Il est 20h30, épuisée, Jeanne lève les yeux de son ordinateur, la nuit est tombée. Elle regarde autour d’elle, les bureaux de la Défense sont vides. Dehors, la pluie s’écrase sur les vitres de l’immeuble. Merde, elle est en retard pour le vernissage de Sarah et elle va être trempée.
Elle enfourche son vélo, casque vissé sur la tête. Hors de question qu’elle arrive décoiffée au vernissage. Tout le monde sera là, les anciens du lycée, les potes de prépa, les collègues de Sarah et lui. Il sera surement là, il ne louperait pas ça.
L’heure de pointe est derrière elle et les pistes cyclables des boulevards parisiens sont presque désertes. Jeanne roule à vive allure. Son téléphone vibre, c’est un appel à l’aide de Sarah : elle a fini sa première coupe, elle panique, son discours commence dans 20 minutes.

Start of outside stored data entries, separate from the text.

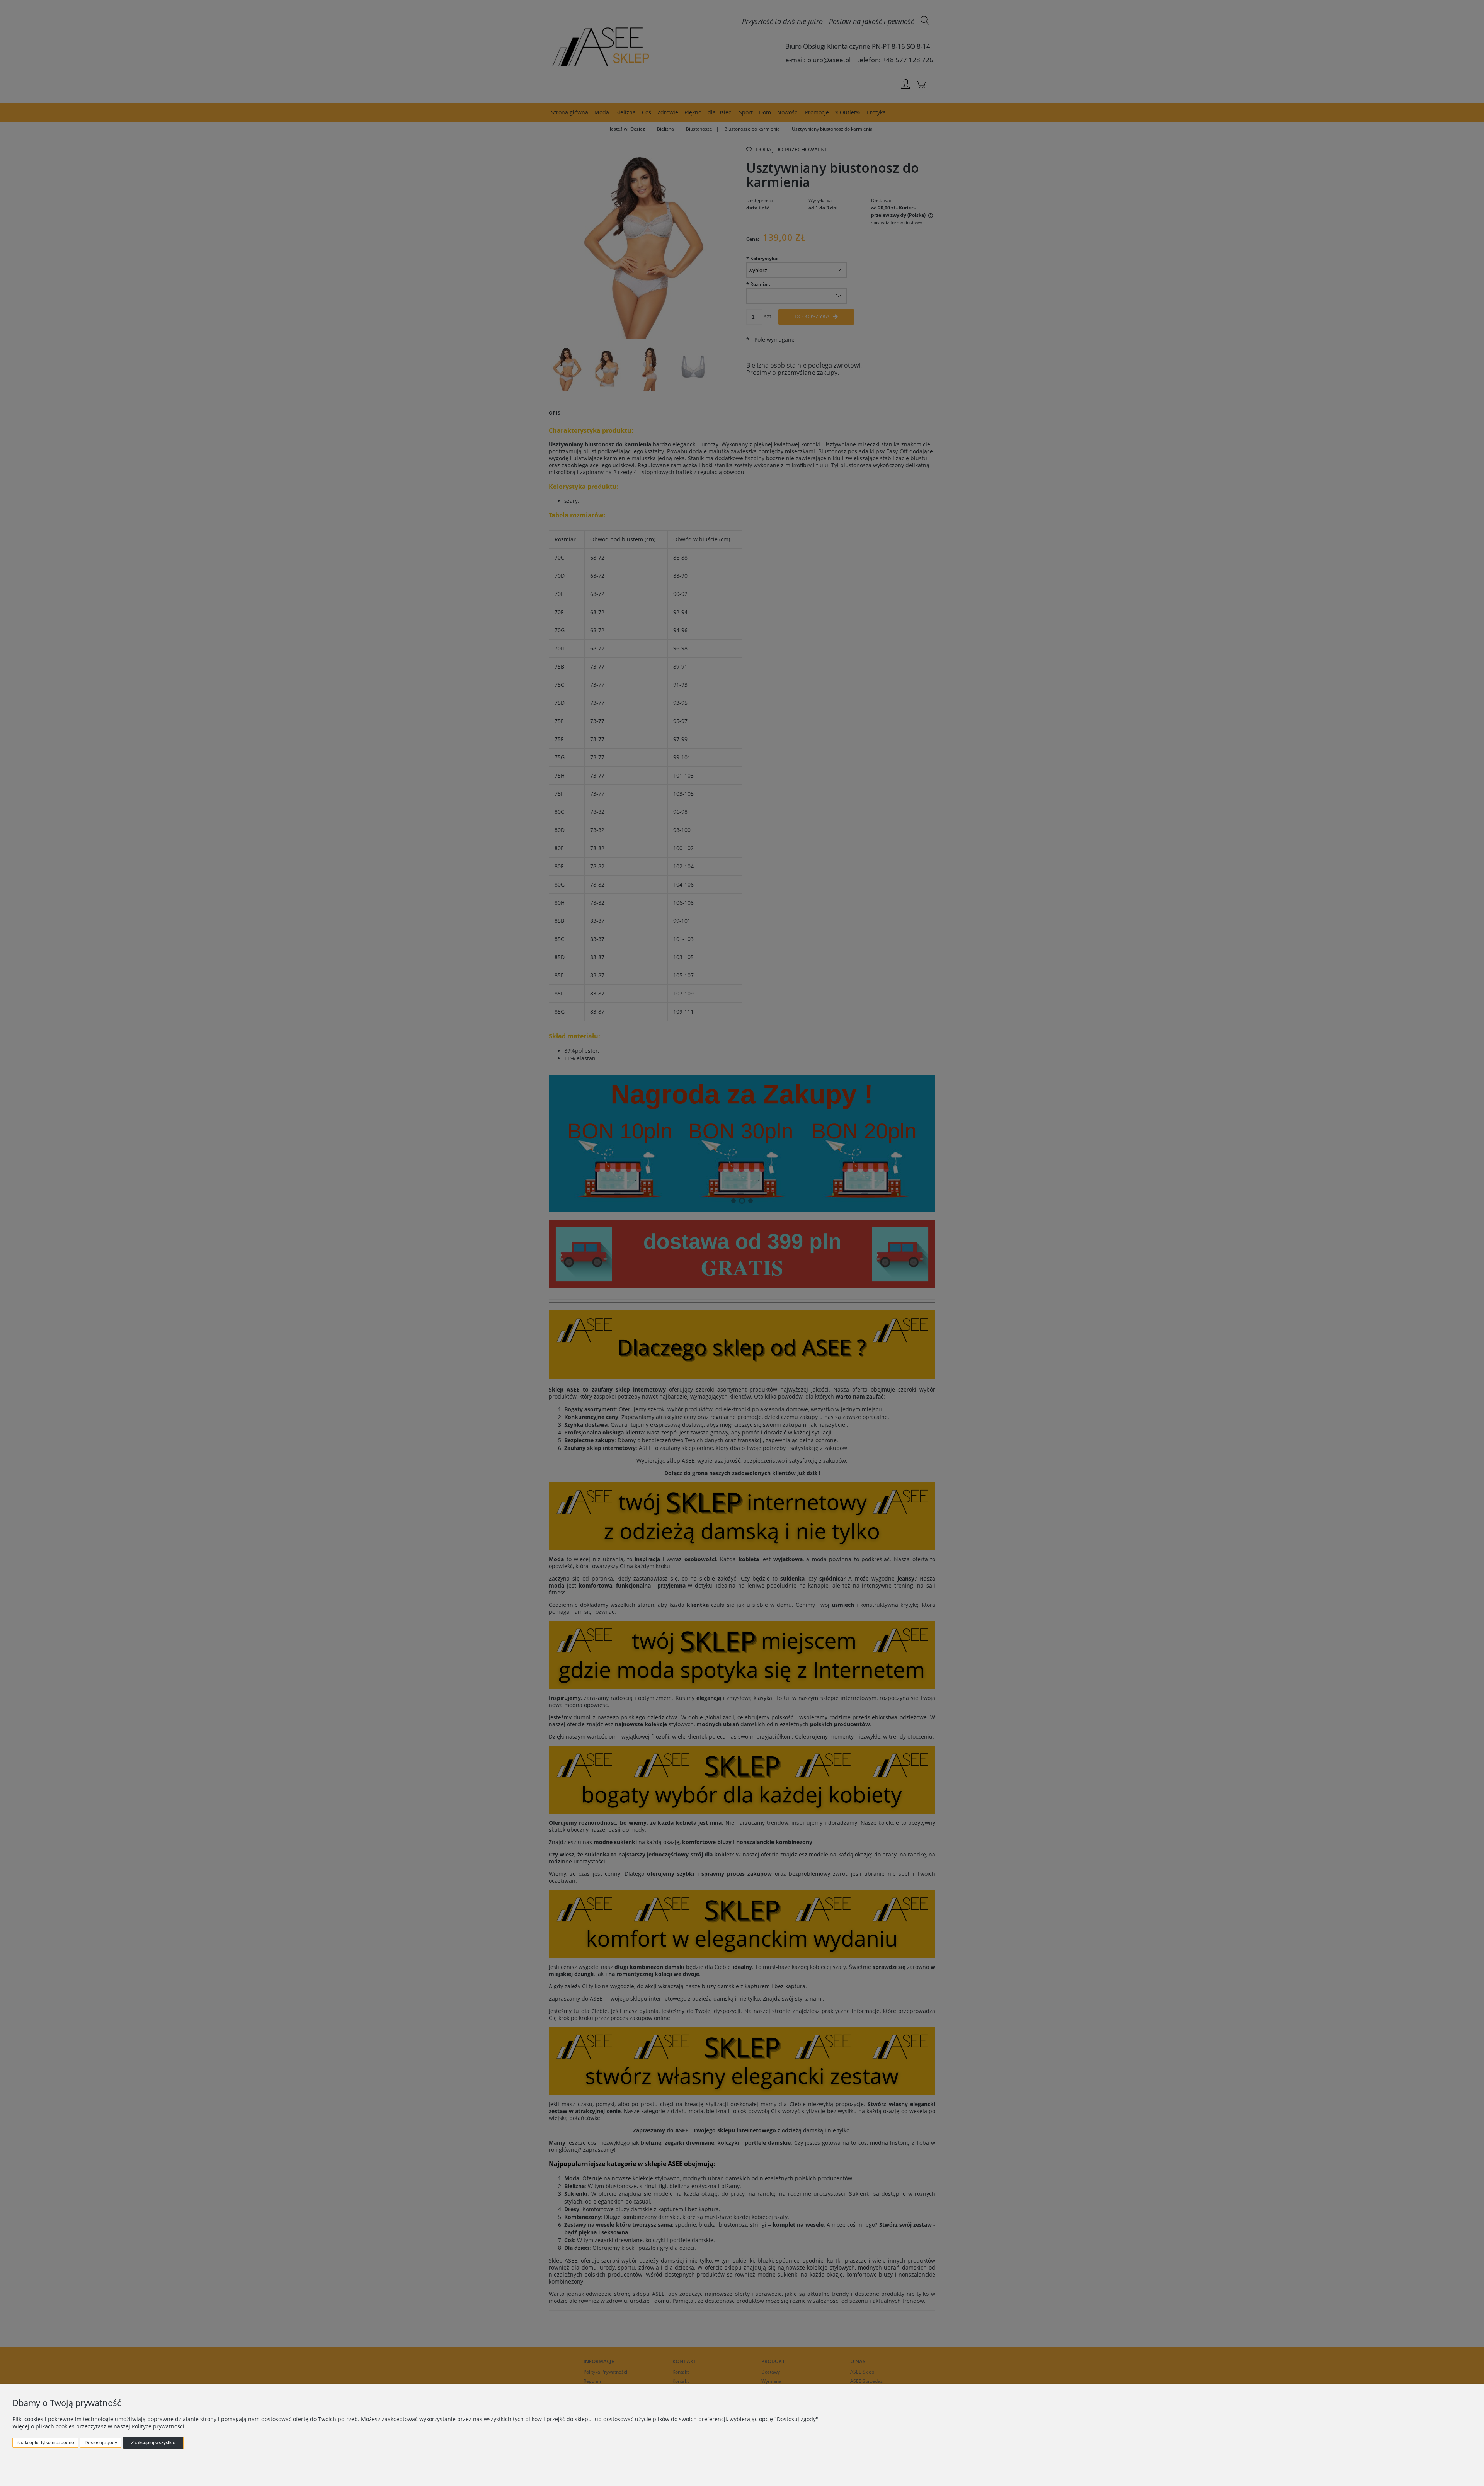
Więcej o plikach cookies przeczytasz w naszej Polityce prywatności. (99, 2426)
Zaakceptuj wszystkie (153, 2442)
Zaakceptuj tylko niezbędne (45, 2442)
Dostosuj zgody (101, 2442)
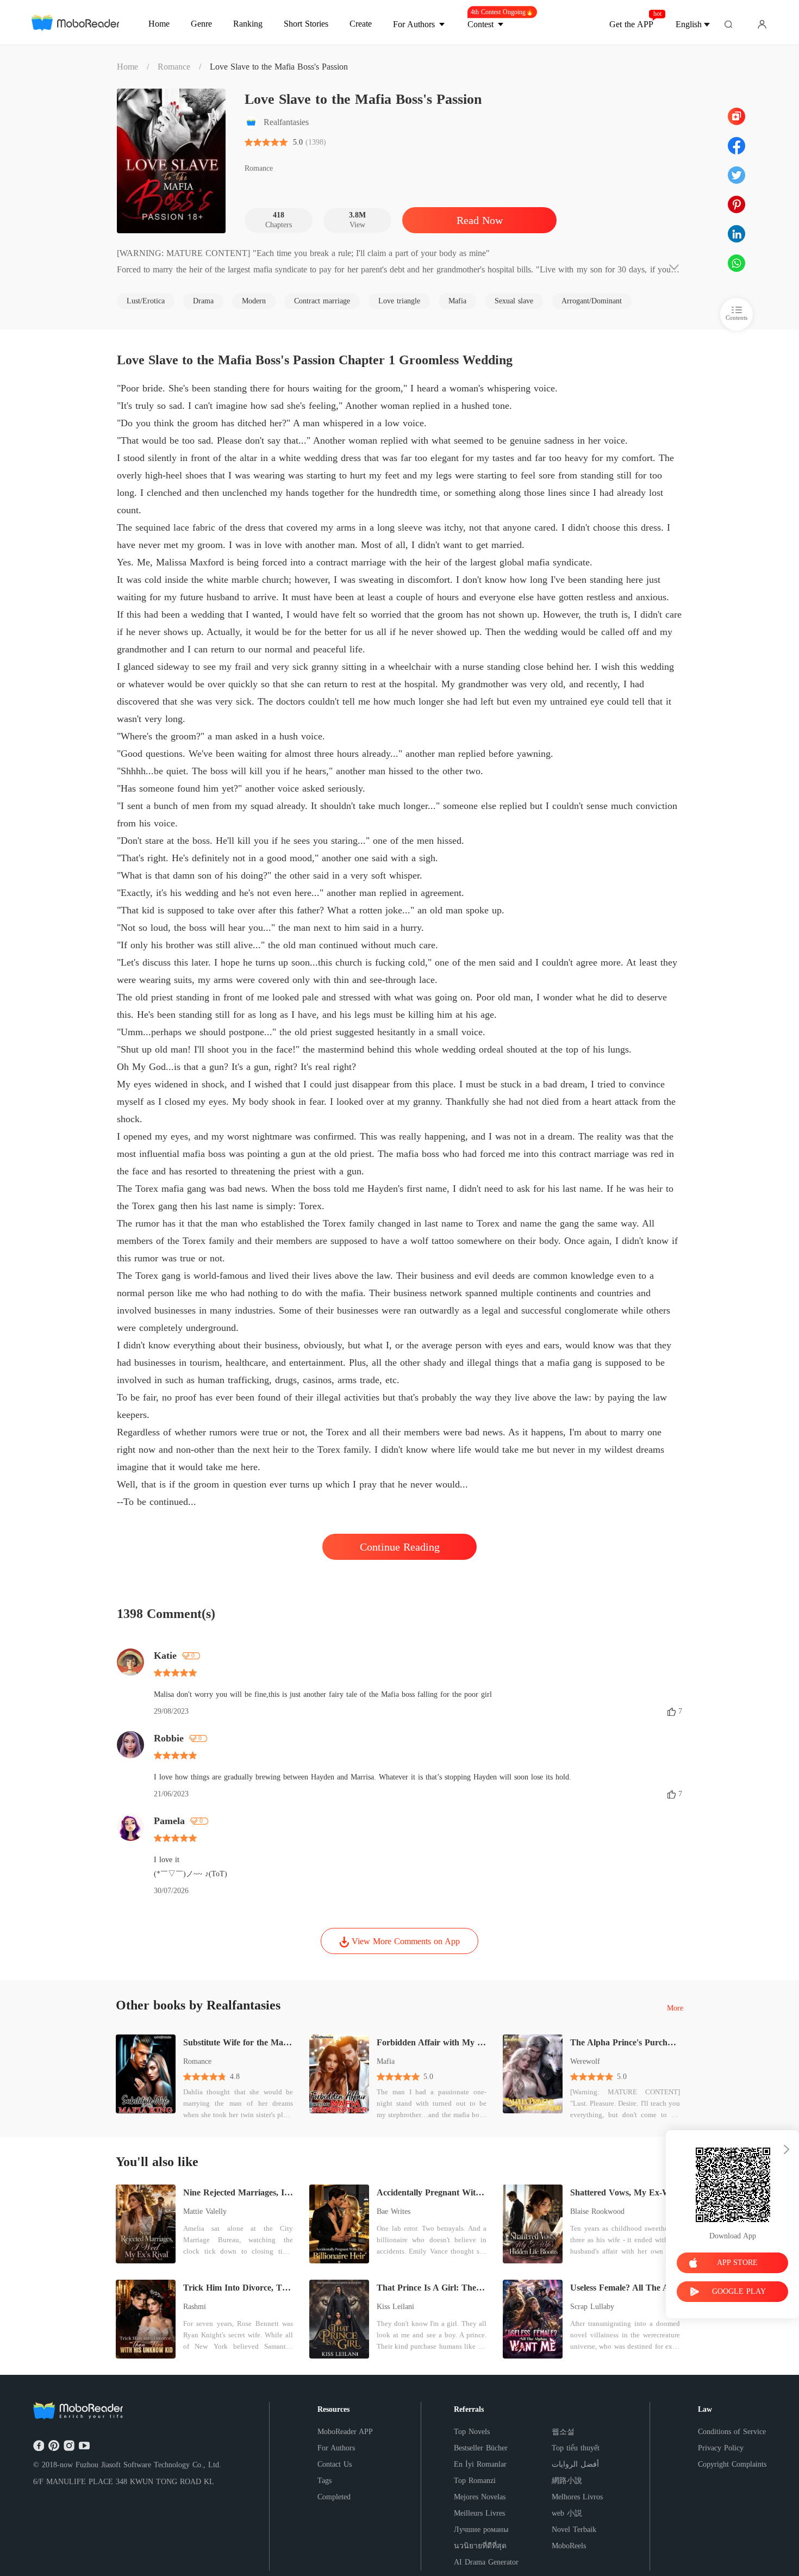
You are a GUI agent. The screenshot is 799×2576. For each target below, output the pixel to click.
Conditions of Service (732, 2432)
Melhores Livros (577, 2497)
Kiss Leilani (395, 2307)
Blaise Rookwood (597, 2211)
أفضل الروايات (575, 2464)
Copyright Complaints (732, 2464)
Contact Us (334, 2464)
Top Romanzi (475, 2481)
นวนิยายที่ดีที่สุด (480, 2546)
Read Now (480, 220)
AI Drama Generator (486, 2562)
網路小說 (567, 2481)
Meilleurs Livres (479, 2513)
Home (127, 66)
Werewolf (585, 2061)
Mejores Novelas (479, 2497)
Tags (324, 2481)
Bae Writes (393, 2211)
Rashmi (194, 2307)
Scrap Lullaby (592, 2307)
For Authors (336, 2448)
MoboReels (569, 2546)
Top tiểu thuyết (576, 2448)
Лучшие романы (481, 2529)
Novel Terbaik (574, 2529)
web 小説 (567, 2513)
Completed (334, 2497)
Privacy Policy (721, 2448)
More (675, 2008)
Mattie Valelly (205, 2211)
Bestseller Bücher (481, 2448)
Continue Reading (400, 1547)
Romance (174, 66)
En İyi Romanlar (480, 2464)
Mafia (386, 2061)
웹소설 (563, 2432)
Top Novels (472, 2432)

Jeanne donne un grand coup de pédale et prend davantage de vitesse, les feuilles mortes la déstabilisent, elle serre ses mains sur le guidon et poursuit son élan. Au prochain feu rouge, son téléphone vibre à nouveau. « Il est là », lui dit Sarah.
Ils s’étaient rencontré le premier jour du lycée. Il était arrivé en retard. Plus tard, elle apprendra qu’il était toujours en retard. Il s’était assis à la première place qu’il avait vu, à côté de Jeanne, elle n’avait pas réussi à dire non. Hypnotisée par ses yeux verts et ce sourire qu’il portait en permanence au coin des lèvres.
Une pression supplémentaire sur les pédales lui permet de prendre de la vitesse. La pluie lui fouette le visage, Jeanne puise dans le peu d’énergie qu’il lui reste et ses jambes prennent le contrôle de son vélo pour laisser son esprit s’égarer.
Depuis ce jour, ils ne s’étaient plus quittés. Ils avaient échangé un nombre incalculable de messages aux caractères limités, s’étaient écrit des notes dans les livres qu’ils se prêtaient, et avaient passé des heures à se balader dans les rues de Paris à l’aube. Il lui avait déclaré ses sentiments, un soir de fête, dans un dortoir où ils s’étaient tous entassés, il lui avait demandé si elle voulait sortir avec lui. Elle avait fait semblant de dormir. Il avait cru comprendre, mais il n’avait jamais rien compris.
Place de la Concorde, l’Assemblée Nationale, rue de Lille. Elle descend de son vélo et reprend doucement possession de son corps. Elle attend quelques secondes que ses jambes cessent de trembler et s’élance d’un pas assuré vers la galerie. Son cœur retrouve son rythme, son souffle aussi. La pluie s’est arrêtée, elle aussi.
Elle entre dans la galerie, Sarah lui saute dessus, la serre dans ses bras et file se placer devant ses invités. Jeanne se fend un chemin parmi la foule pour être au premières loges, quand elle croise son regard. Il est là, à quelques mètres d’elle. Son cœur s’arrête. Seules ses tempes grisonnantes et les quelques rides au coin des yeux trahissent les quinze années qui les ont séparés. Et son sourire. Putain qu’il est beau. Et merde. Son cœur s’arrête. Il lui sourit tendrement. Elle lui répond, pleine de nostalgie.
Sarah prend le micro. La foule applaudit. Jeanne le cherche du regard, il est parti.
Quelques fois, il l’avait appelé à des heures qui trahissaient la quantité d’alcool ingurgitée. Il lui avait demandé pourquoi. Mais elle n’avait jamais vraiment su lui répondre. Une histoire d’endurance et de cœur qui met du temps à s’ouvrir. Puis il est passé à autre chose.
Jeanne boit une dernière coupe, trinque au succès de Sarah, enchaîne les banalités avec quelques connaissances, embrasse son amie et retourne à son vélo obsédée par cette histoire inachevée.
Il est là. Adossé au mur, une jambe repliée sur la paroi, une cigarette au coin des lèvres, irrésistible. Elle lui sourit et lui dit : “oui”. Oui quoi ? lui répond-il. Oui, je veux sortir avec toi.